A Deer Year to Remember

Life is a roller coaster when you pin your hopes to the breeding efforts of a single loon pair. If the male arrives in late April and the female does not show until early May, you fret. If the pair places their nest on the mainland rather than an island, you grit your teeth and prepare for four long uneasy weeks. If black flies hound the male and female on the nest, you curse the flies. And if two chicks hatch after the long ordeal of incubation, you weep sweet tears of joy.

During the decades she has spent pulling for the loons on Deer Lake in Wisconsin, Shirley Lamer has experienced plenty of ups and downs. Deer Lake had three straight years of chicks from 2003 to 2005*, but historically chicks have been more the exception than the rule. In fact, chicks have only fledged from Deer in three years since 2005.

Nesting habitat is part of the problem. It is not abundant on the 150-acre lake. Small marshy coves at the north end are tempting for a nest, but they offer no opportunity for an off-shore site. A permanent island halfway down the west side is, in fact, the most obvious spot. But even there danger lurks. The water between the island and the shore is shallow. Predators apparently reach the island easily when the lake level falls.

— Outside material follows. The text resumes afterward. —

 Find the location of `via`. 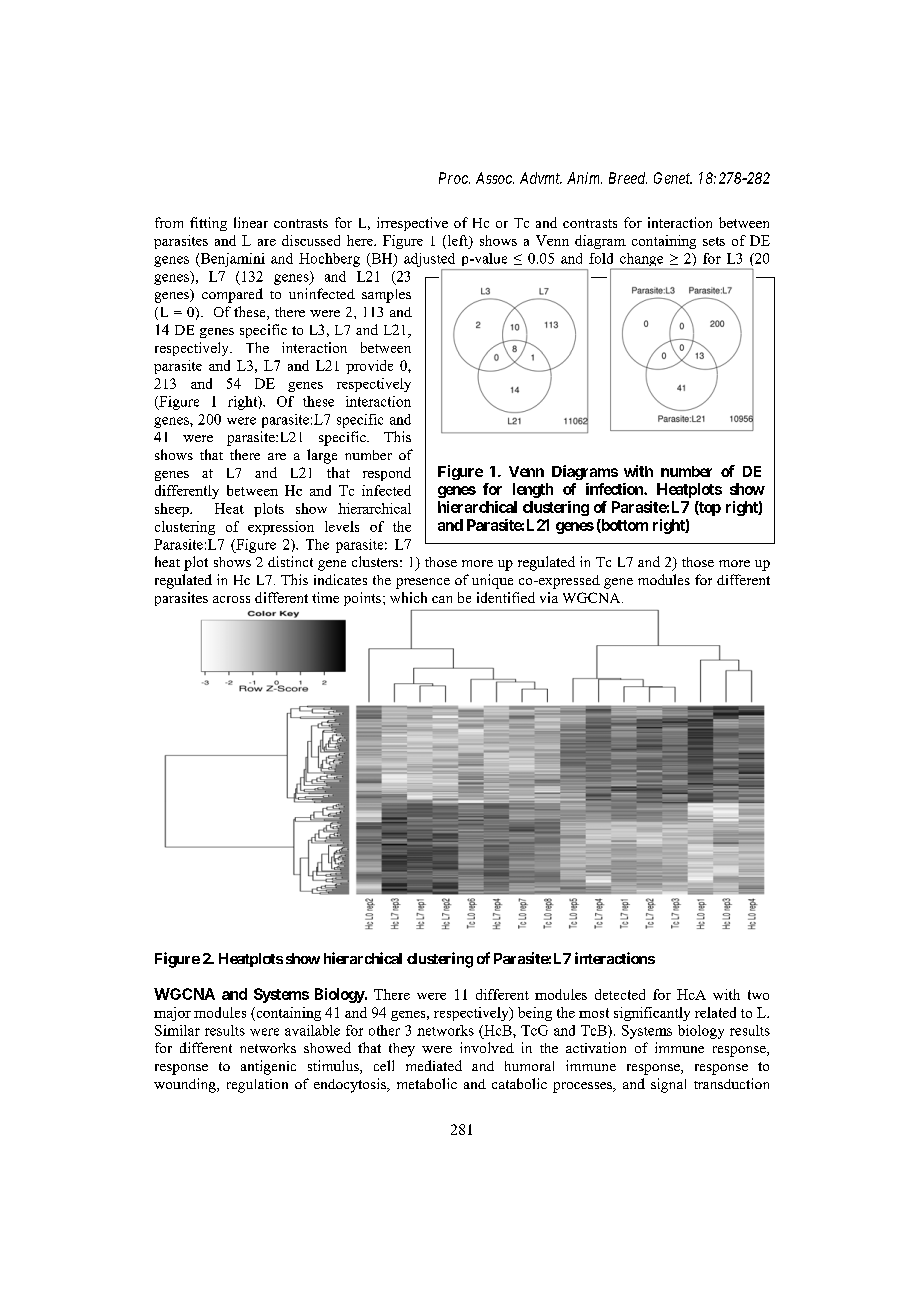

via is located at coordinates (549, 597).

This year, all of Deer Lake’s past breeding woes are forgotten. On about June 9th, Sharon and Lonn** (named for Shirley’s parents-in-law) hatched two healthy loon chicks. Week after week Shirley followed the chicks’ development from fuzz ball to adult size. She giddily posted photos and videos of the loon family on Facebook when she encountered them in her kayak or they foraged near her dock. One of her chicks, which we banded in early July, stayed on the lake until the first week of September. The other remained on Deer until mid-September before flying off to feed elsewhere.***

But Deer’s two chicks were not the only cause for excitement on the lake this year. Two juveniles from nearby lakes landed in Deer. Knowing that we marked most of the chicks in the neighborhood, Shirley leapt into her kayak when she spotted these young visitors. Her efforts have paid off.

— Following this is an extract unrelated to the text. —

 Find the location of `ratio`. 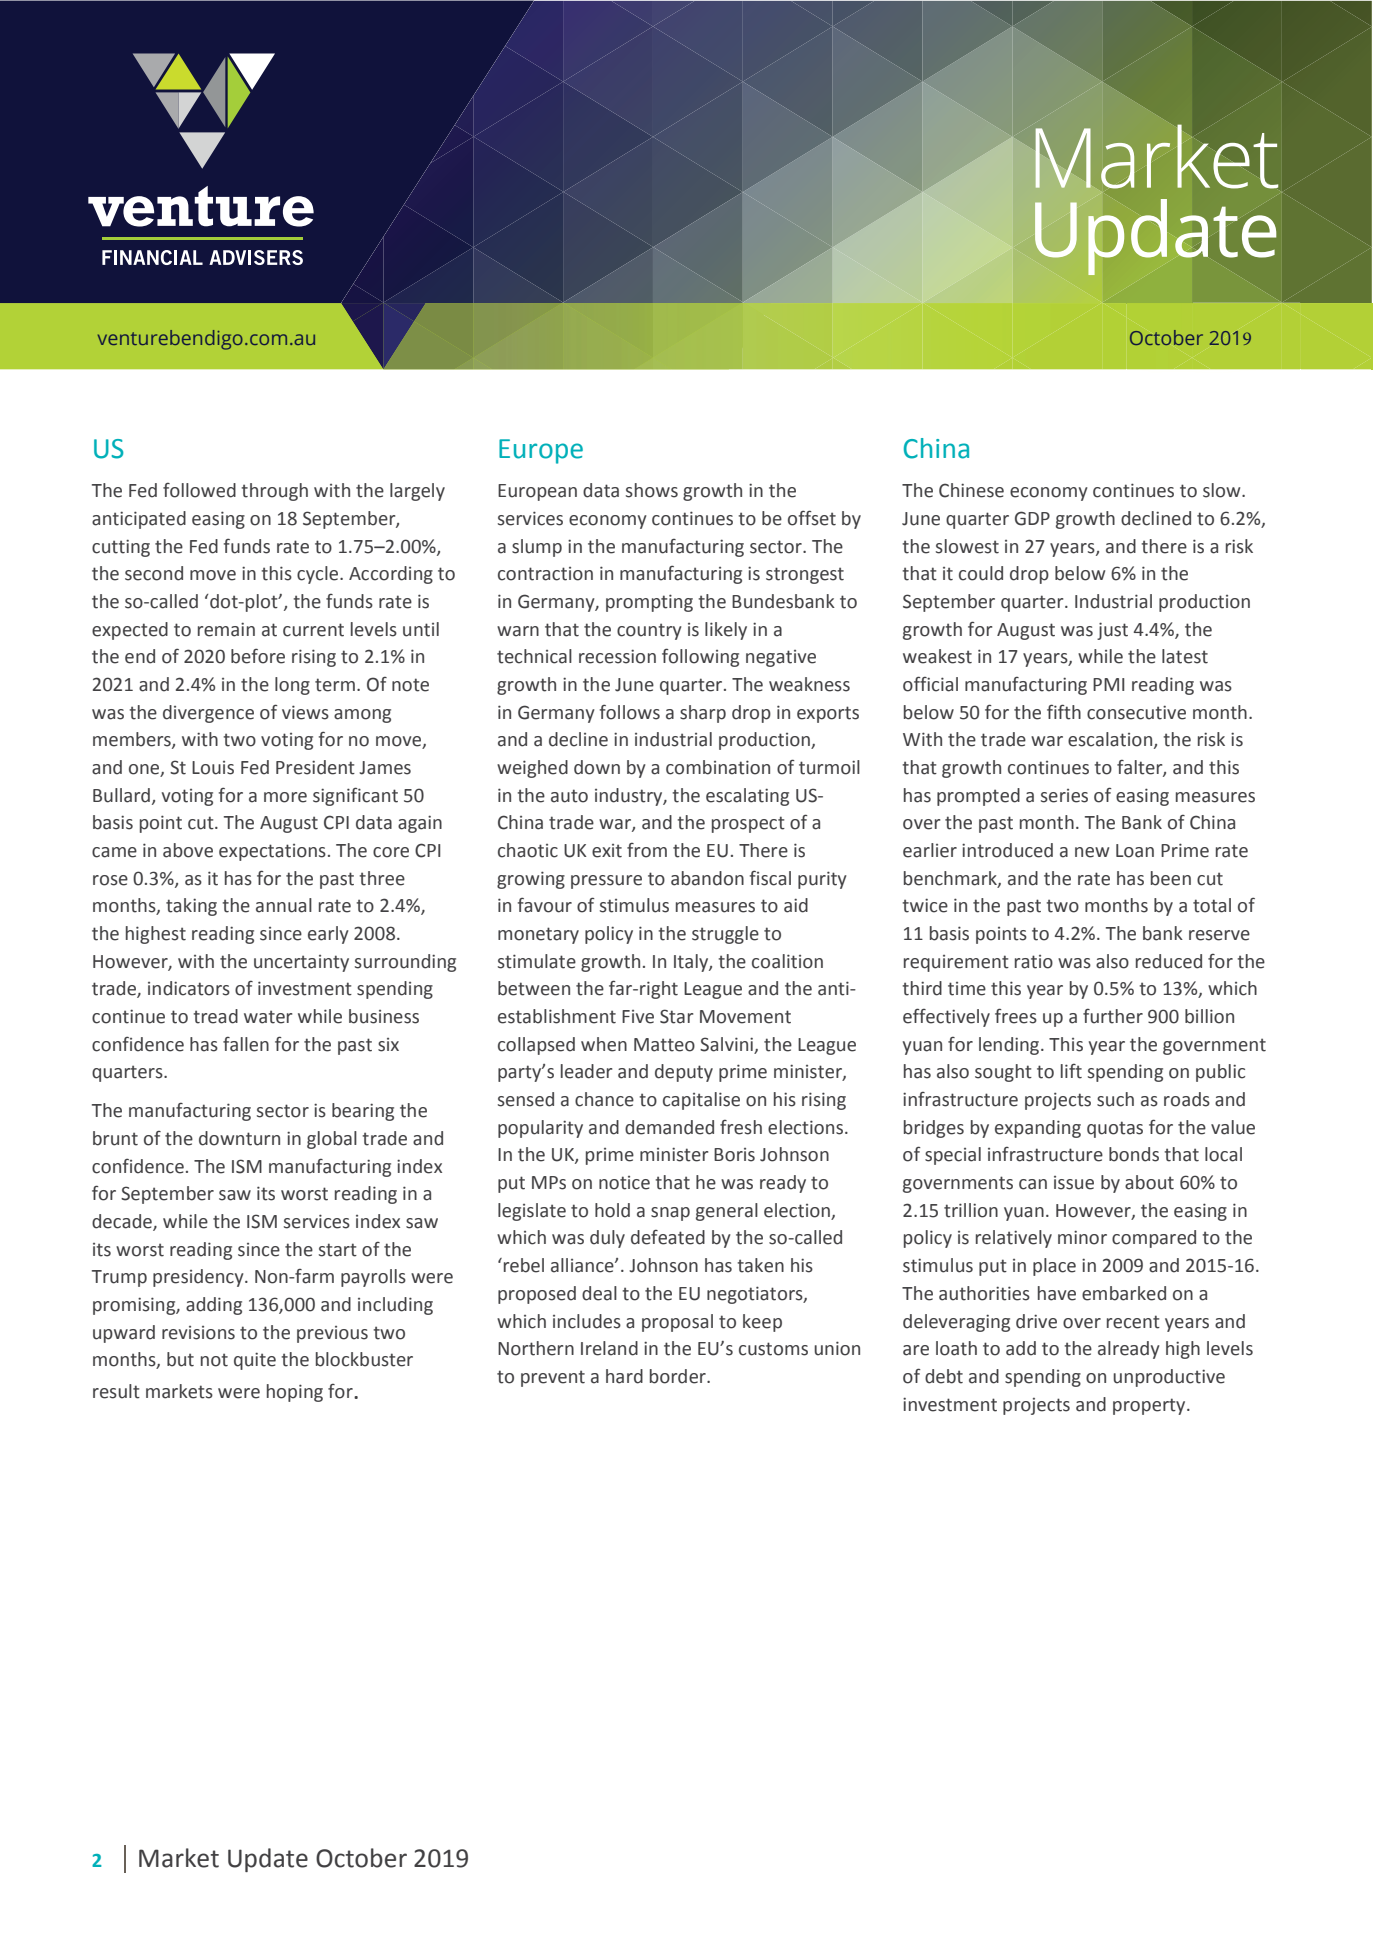

ratio is located at coordinates (1034, 962).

On September 11, Shirley found that one of two juvies banded on Crystal Lake had landed in Deer to feed. The Crystal juvie foraged loosely with the remaining Deer juvenile and Lonn, the Deer male. Four days later, Shirley identified the Jersey City Flowage chick as a second visitor. While the JCF juvie has gotten no food from Lonn — despite efforts at calling and following him — the juvie apparently found the fishing productive. He remained on Deer on September 16th also.

You might have noticed that I called the JCF juvie “he”. The JCF juvie is clearly a male. How do we know this? Because — as you can see from Shirley’s video below — he

Jersey City Flowage juvenile emits a truncated yodel while visiting on Deer Lake, Wisconsin on September 15. Video by Shirley Lamer.


yodeled during his visit. This is not the first time we have seen a juvenile loon give the introductory note of the male territorial call. In fact, Paul Strong just e-mailed me that the fledged chick on Long Lake in our study area did so as he watched from his canoe a few days ago. And we have observed chicks as young as six weeks of age emit truncated yodels after being released following banding. So we can see that young males — at least some young males — begin to yodel during the first three months.

Between fretting over the nest location, worrying about black flies, rejoicing over the successful hatch, and tracking the growth of chicks over weeks and months, it has been a busy summer for Shirley. She might have been forgiven if she had wrinkled her brow and left it at that when foreign juvies started arriving on the lake for snacks. Thank goodness she kept at it. Her tireless and meticulous loon observations have shed light on both pre-migration feeding patterns of young loons and a truly unknown pattern — behavioral development of the territorial call.


* “Clune”, Linda Grenzer’s and my favorite male loon, first settled on Deer in 2003. He was then only 5 years old. He and his mate reared chicks there in 2003, 2004, and 2005. But after a run of failure from 2006 to 2008, Clune evicted the male on neighboring Muskellunge and settled there.

** It is Lonn (Sharon in the background) who is pictured in Linda Grenzer’s beautiful featured photo.

*** We have learned quite a lot about the movements and feeding patterns of juveniles in the fall months.